Realistic models of 2D robots couple the robot’s orientation with its direction of motion. An example of this kind of robot is shown in Fig. 2.3. The robot has an omnidirectional camera (a conventional camera pointing up at a conical mirror), two wheels with independent motor drives, and a laptop to store a controller program. The robot is confined to move on a floor (it cannot fly). Thus as a mechanical dynamical system it has three degrees of freedom, which in conventional notation are \(x,y,\theta \). The vector (xy) locates the centre of mass on the floor, and \(\theta \) specifies the heading angle as measured from some fixed direction.

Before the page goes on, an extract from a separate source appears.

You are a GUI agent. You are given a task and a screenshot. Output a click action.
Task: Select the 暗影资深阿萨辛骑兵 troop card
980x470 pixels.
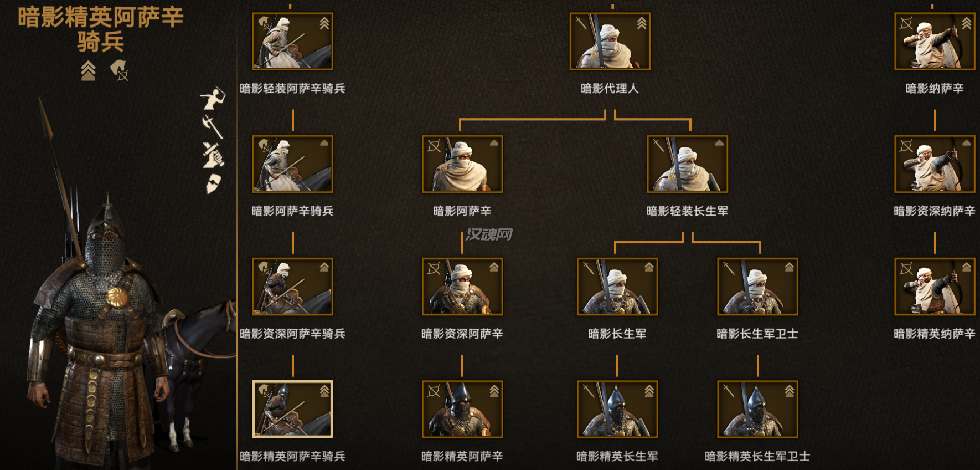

To model a robot of the kind represented in Fig. 2.3, we turn to unicycles and bicycles.Footnote 1 These are kinematic models. Of course, a real robot has dynamics too, but this can frequently be removed by a high-gain inner loop as we just did in Fig. 2.2. Sometimes, it is convenient to make the complex plane the workspace where the robots live. Recall that every complex number w can be written uniquely in polar form as \(w=v \mathrm {e}^{j \theta }\), where \(v=|w|\) and \(\theta \) is a real number in the interval \([0,2\pi )\).

2.1.3 Unicycles

A kinematic unicycle is a robot with one steerable drive wheel (see Fig. 2.4). If we assume that the wheel is always perpendicular to the ground, we may represent the unicycle on the complex plane as in Fig. 2.5, where \(z:=x+jy\) is the position vector and \(\mathrm {e}^{j\theta }\) the normalized velocity vector.

Fig. 2.4
figure 4

The unicycle

Convention. In Fig. 2.5 we represent a complex number in two different ways. First, z is shown as a dot, obviously at the correct location in the complex plane. On the other hand, \(\mathrm {e}^{j\theta }\), which is a complex number too, is shown as an arrow. The convention is likely familiar. An element of \(\mathbb {C}\) (or \(\mathbb {R}^2\)) can be regarded geometrically as a geometric vector or a point. A point, depicted as a dot, identifies a position in space. A geometric vector, depicted as an arrow, identifies a magnitude and a direction.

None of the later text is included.